*** Block opens ***
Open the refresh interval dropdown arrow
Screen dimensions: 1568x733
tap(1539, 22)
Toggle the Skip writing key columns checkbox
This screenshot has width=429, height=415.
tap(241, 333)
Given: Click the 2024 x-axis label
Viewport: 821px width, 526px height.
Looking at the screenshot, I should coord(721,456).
*** Block closes ***
*** Block opens ***
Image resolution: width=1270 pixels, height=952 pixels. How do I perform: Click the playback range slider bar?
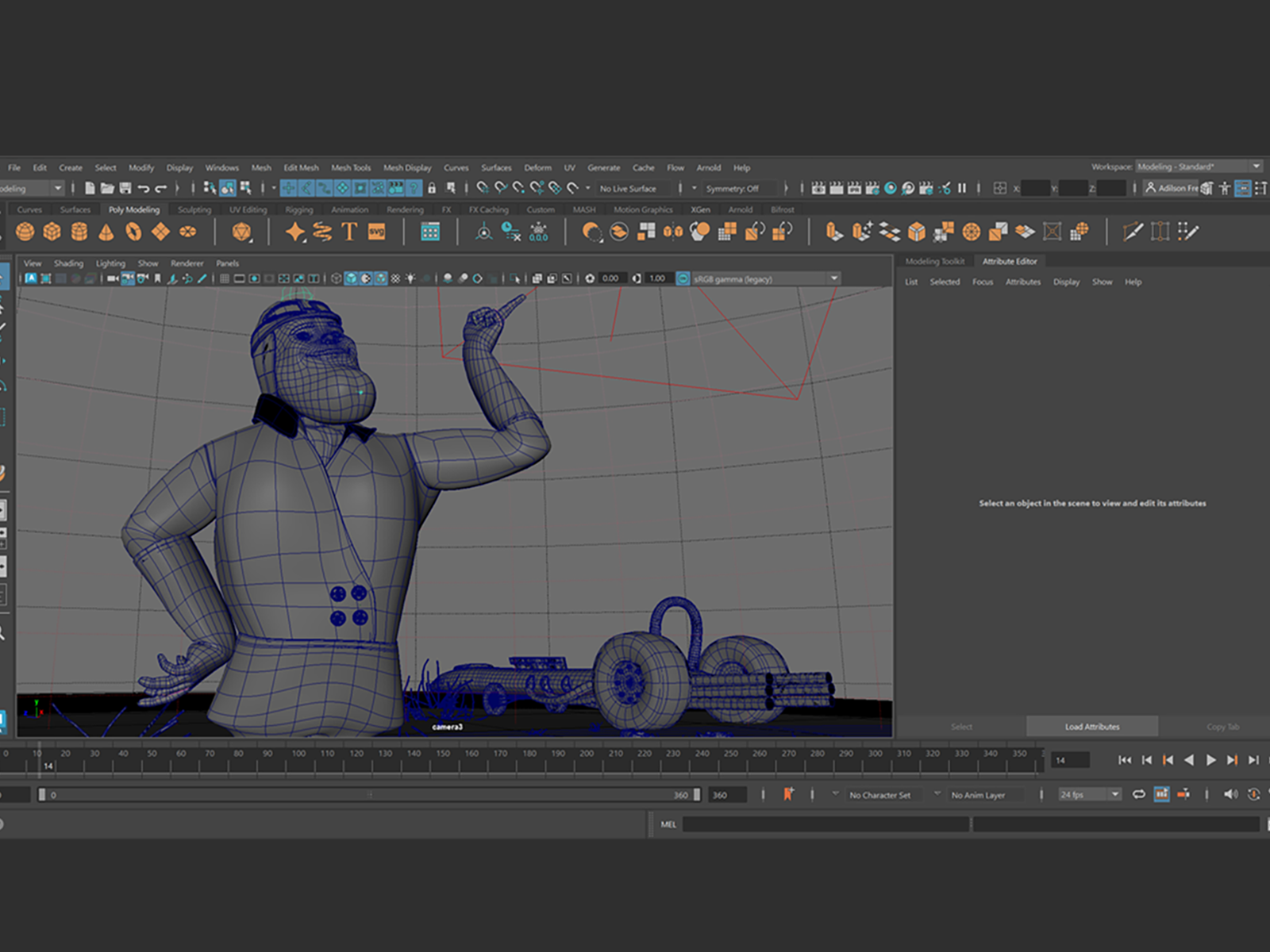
*** Block closes ***
- HOW TO COMPLETE THIS TASK -
Go through the data and gather every line that holds "Click".

- RESULT OF THIS TASK -
Given: Click the 2024 x-axis label
Image resolution: width=1270 pixels, height=952 pixels. How do I perform: Click the playback range slider bar?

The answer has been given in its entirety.